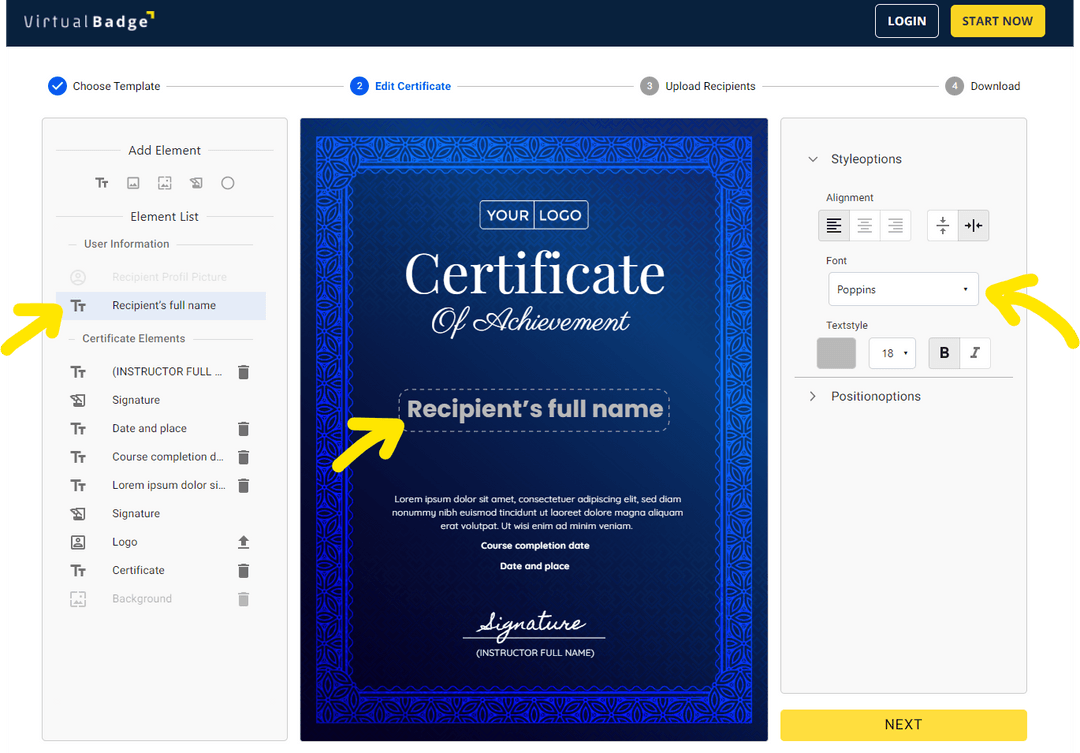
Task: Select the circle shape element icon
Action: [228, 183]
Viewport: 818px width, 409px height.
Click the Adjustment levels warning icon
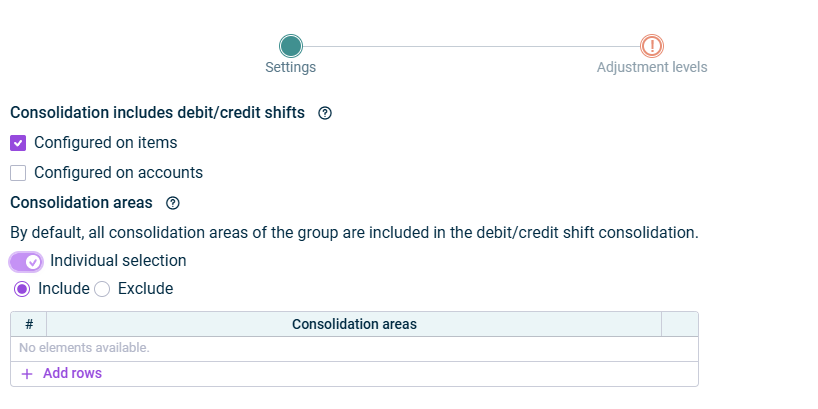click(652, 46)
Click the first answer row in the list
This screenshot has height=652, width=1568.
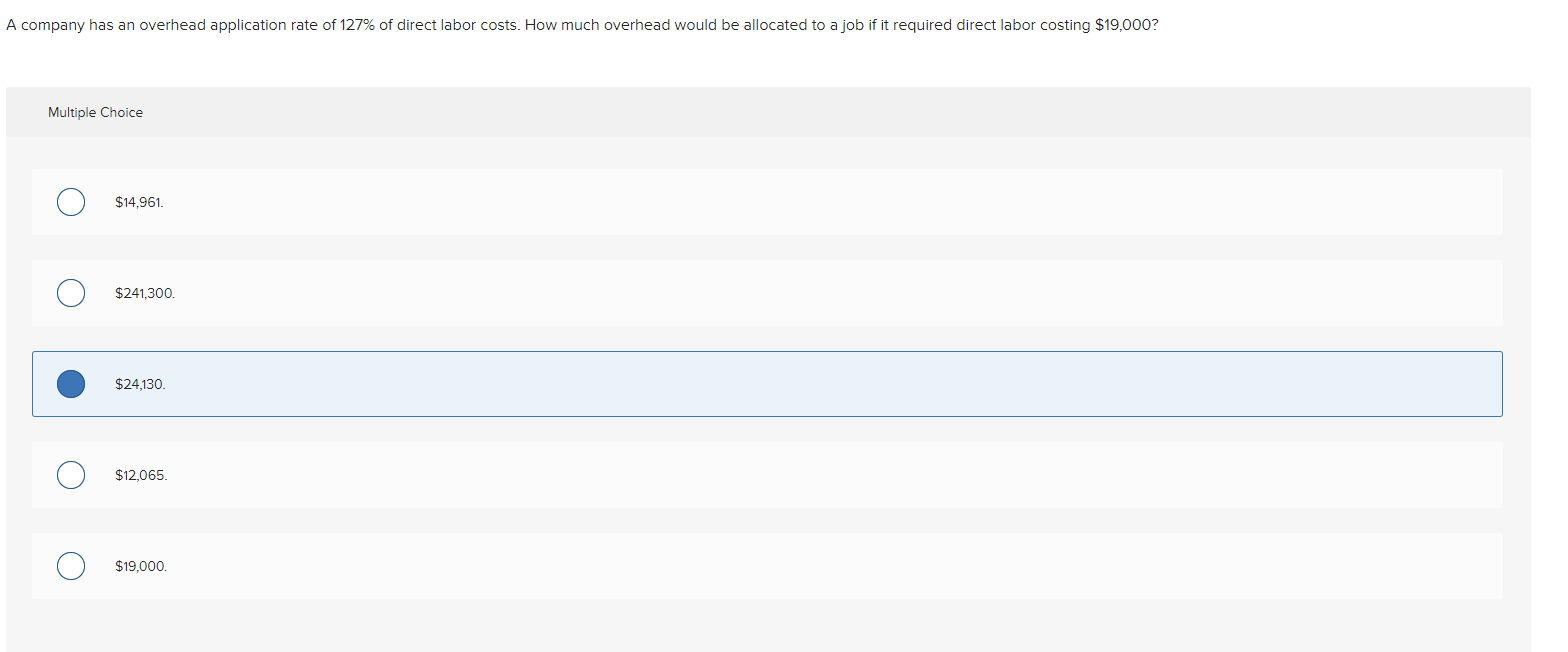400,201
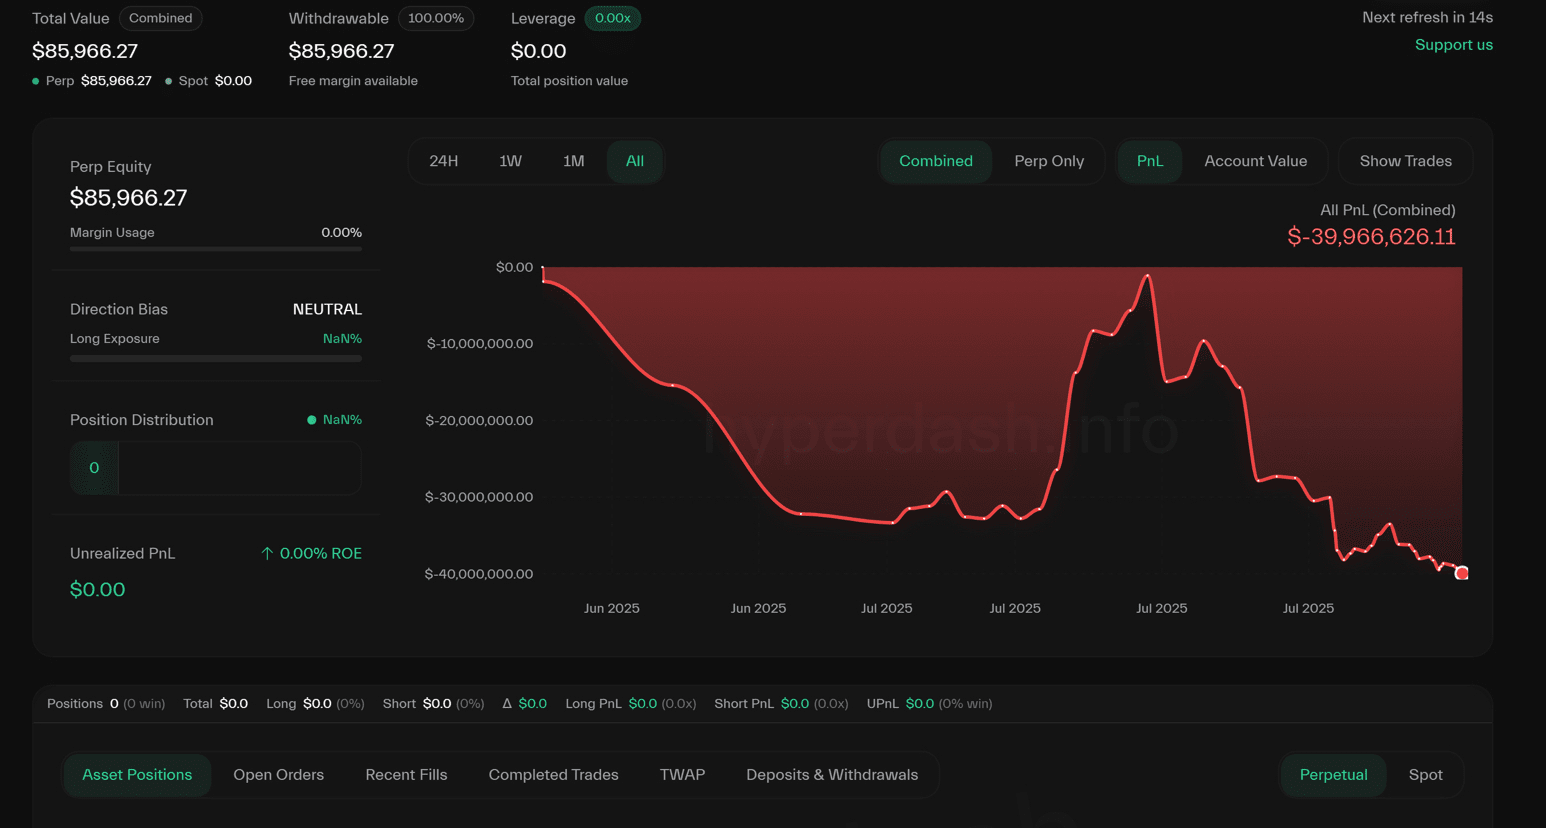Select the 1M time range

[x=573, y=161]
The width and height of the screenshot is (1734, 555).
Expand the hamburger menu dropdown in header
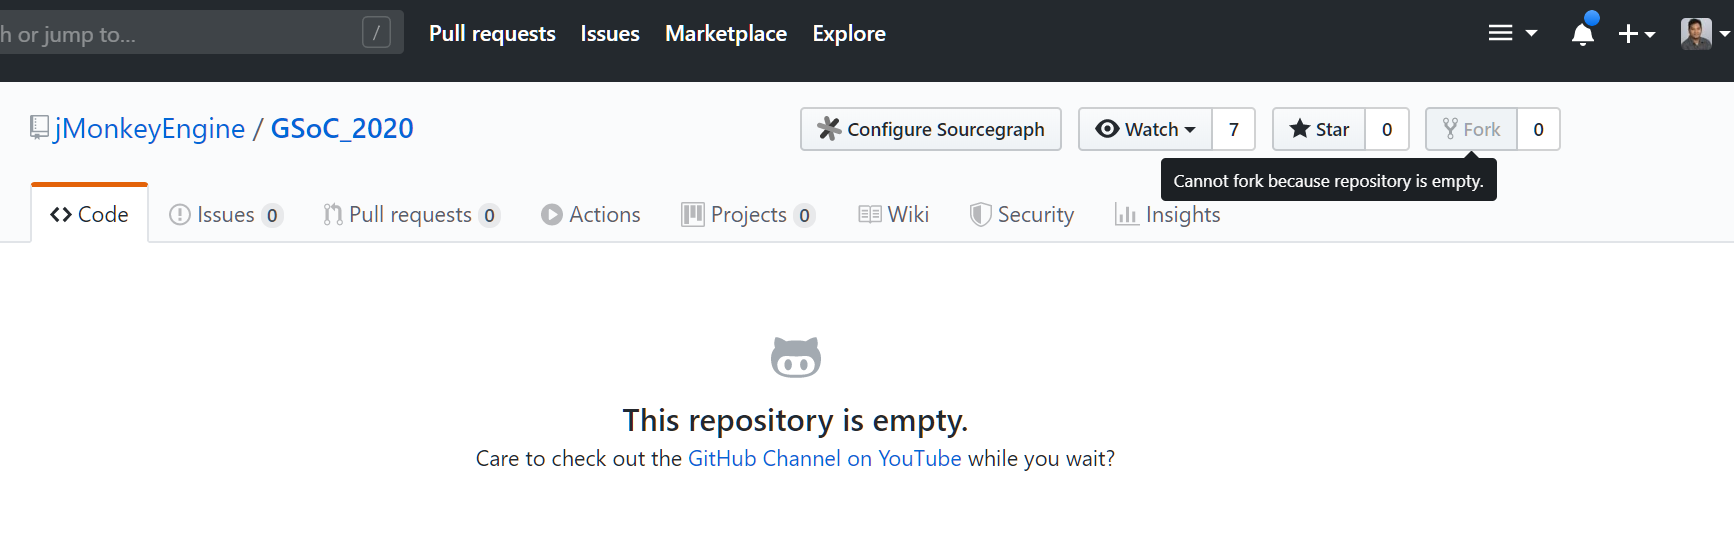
—————
The task: Rewrite every line of the records above as a numbered list, skipping blank lines and leaving out the pictures.

Solved exercise:
1. Task: Select the circle shape element icon
2. Action: [228, 183]
3. Viewport: 818px width, 409px height.
4. Click the Adjustment levels warning icon
5. click(652, 46)
6. Click the first answer row in the list
7. This screenshot has height=652, width=1568.
8. 400,201
9. Select the 1M time range
10. [x=573, y=161]
11. The width and height of the screenshot is (1734, 555).
12. Expand the hamburger menu dropdown in header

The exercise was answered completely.